● **Task description**
Copy the text lines of the rows below word for word, leaving out the pictures.

Records from a data source:
┏━━

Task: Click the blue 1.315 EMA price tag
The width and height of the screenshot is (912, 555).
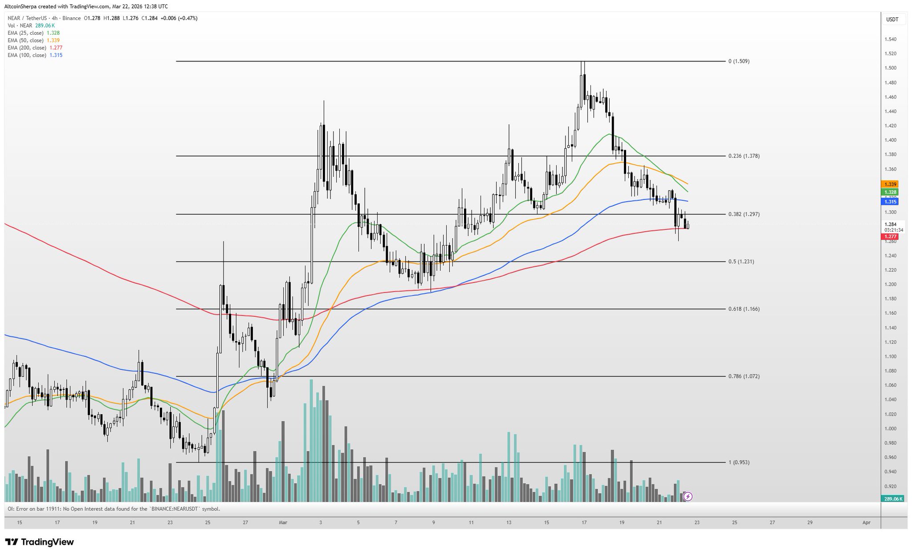Action: coord(890,202)
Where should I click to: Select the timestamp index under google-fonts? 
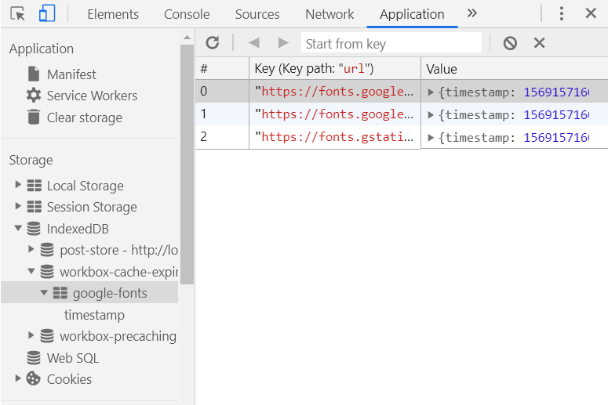coord(94,315)
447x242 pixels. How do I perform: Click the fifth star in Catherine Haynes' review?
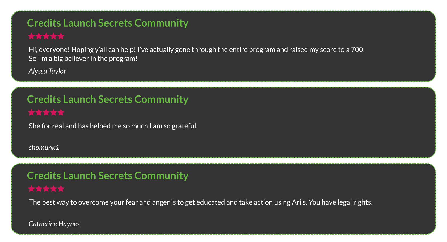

┗━━

● **Solution to the exercise**
Task: Click the blue 1.315 EMA price tag
The width and height of the screenshot is (912, 555).
Action: coord(890,202)
Where should I click to: Select the timestamp index under google-fonts? 
coord(94,315)
447x242 pixels. How do I perform: Click the fifth star in Catherine Haynes' review?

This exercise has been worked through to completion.